▸ **EXERCISE BRIEF**
Transcribe the entire listing exactly as it appears.

▸ **PROVIDED RECORDS**
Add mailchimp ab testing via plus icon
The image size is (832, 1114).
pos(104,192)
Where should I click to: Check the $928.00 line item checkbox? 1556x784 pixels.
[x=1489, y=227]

▸ **EXERCISE SOLUTION**
Add mailchimp ab testing via plus icon
The image size is (832, 1114).
pos(104,192)
Where should I click to: Check the $928.00 line item checkbox? 1556x784 pixels.
[x=1489, y=227]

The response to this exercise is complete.